Security Cache Redesign

Last modified by Vincent Massol on 2024/11/19 16:15

Description

Goals

The goals of the redesign of the security cache are the following:

  • Do not fail the computation of a security access entry when the cache doesn't accept a part of it.
  • When a cache entry is dropped because the cache is full, do not drop other entries that depend on it. This requires storing the hierarchy of entries that is needed for the invalidation of a security access entry also outside of the cache.
  • If possible, reduce the need for in particular global locks to allow more concurrency.
  • If possible, do not change the public API of the security cache.

Risks

It will no longer be possible to explicitly control the total size of the cache as the hierarchical part would not be limited and not visible from the monitoring. In wikis with a large number of groups, the number of entries in this hierarchy might be significant. However, it is also currently not fully controllable. For example, a document that has no access rules is counting to the security cache size in the same way as a potential child of it that has 500 rules. Further, as the number of potential security access entries in the cache is basically the number of pages times the number of active logged in users, I believe that the number of security access entries that will still be in the Infinispan cache should vastly outnumber the size of the hierarchy that we do not keep in the cache, which is limited by the number of documents plus the number of active users and groups. Still, there might be corner-cases where this is not true.

Background

XWiki has a security cache that speeds up access control checks. For this, it caches the security rules of documents, the hierarchy of users and groups and the actual access entries of a specific user and reference in an Infinispan cache. The actual access entries are what should be used most frequently. The whole cache is organized as a tree-like parents/children structure (a directed acyclic graph to be precise). Users have groups as parent, documents are nested according to their hierarchy in the wiki and the actual access entries have the document and the user as parent. The primary goal of this is to be able to be able to invalidate everything that depends on, e.g., a group membership of a user when that group membership is changed. For this purpose, when an item is removed from the cache, everything that depends on it is removed, too. This hierarchical information is also used to be able to quickly compute access entries when they are missing.
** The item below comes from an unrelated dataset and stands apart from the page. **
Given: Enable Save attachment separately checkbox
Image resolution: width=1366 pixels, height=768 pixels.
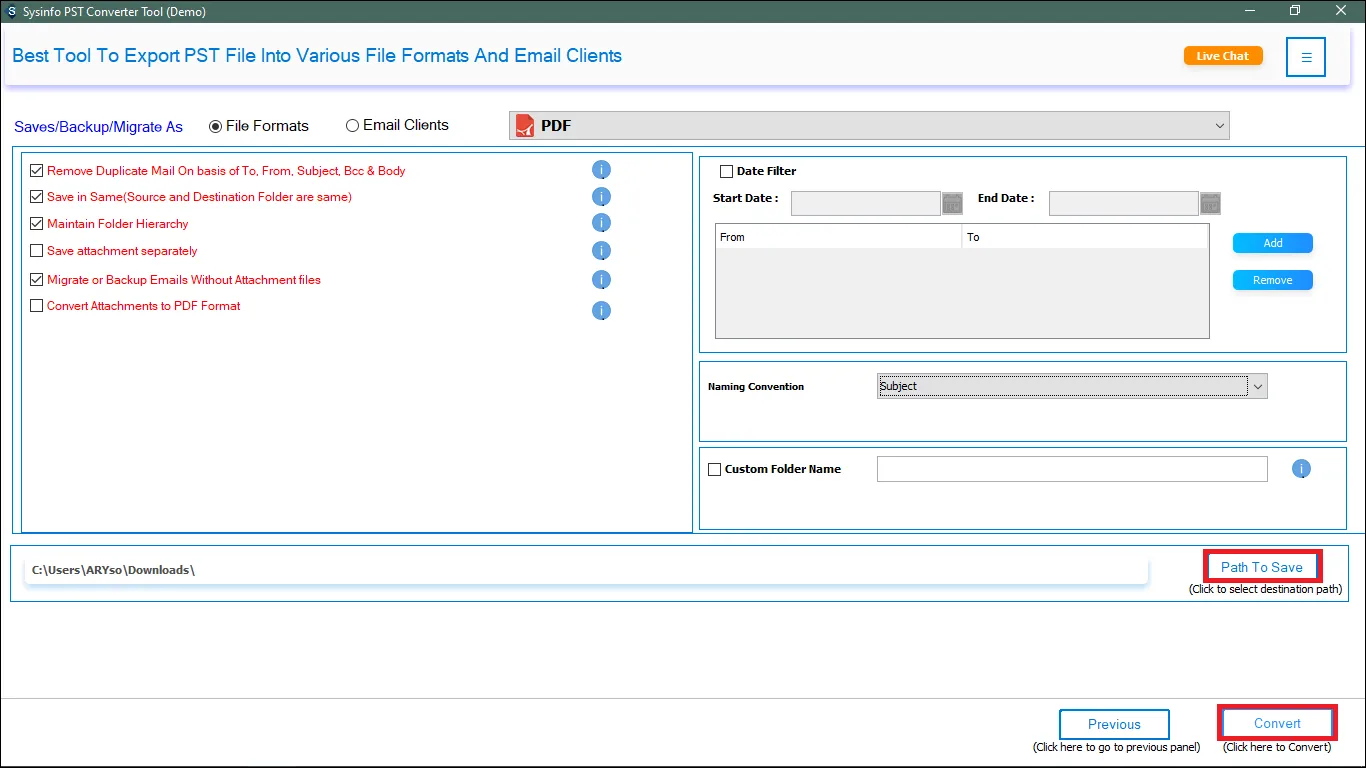Looking at the screenshot, I should tap(37, 251).
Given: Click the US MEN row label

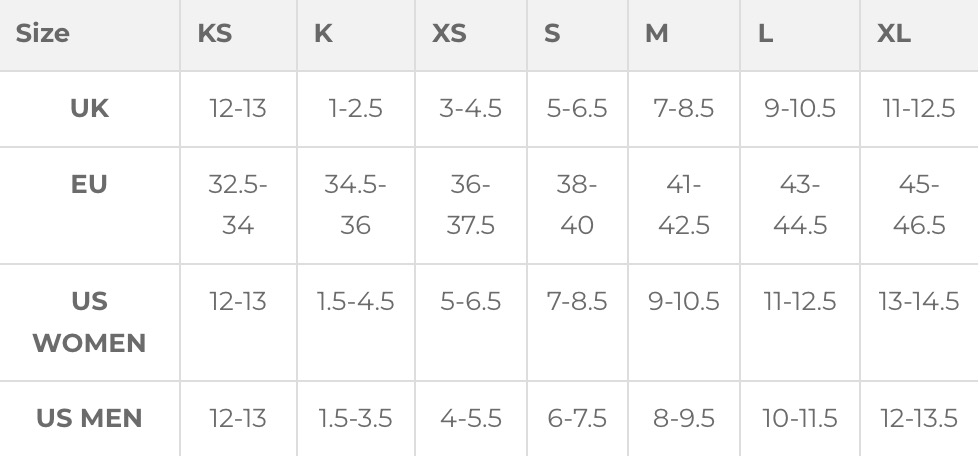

Now, unfortunately, there seem to be problems when this security cache becomes full. Basically, what seems to happen is that entries that are on the higher levels of the hierarchy are removed while we try inserting items that depend on them. Then, the insertion fails. At the moment, this can lead to errors when this happens repeatedly, as documented in XWIKI-18508 1. We can work around this by not relying on the cache insertion to succeed. However, this might lead to bad performance.

Infinispan doesn’t evict entries randomly but uses an algorithm named TinyLFU. For this, the cache maintains an approximation of the access frequency of recently accessed objects. Based on this approximation, it can also decide not to accept entries if the candidate that would need to be evicted has been more frequently accessed. This algorithm doesn’t take our hierarchy into account and I think this can lead to really bad decisions. When everything is working fine and basically the “first caching level” which consists of the actual access entries always gives a cache hit, we never access the items that are higher in the hierarchy. This can mean that the cache will decide to evict these items that are higher in the hierarchy and not allow their re-insertion as long as there are still other entries in the cache that have been more frequently accessed. It could therefore happen that, for example, a whole sub-wiki cannot be cached anymore for some time until we tried to insert these higher-level items so frequently that they are considered important again.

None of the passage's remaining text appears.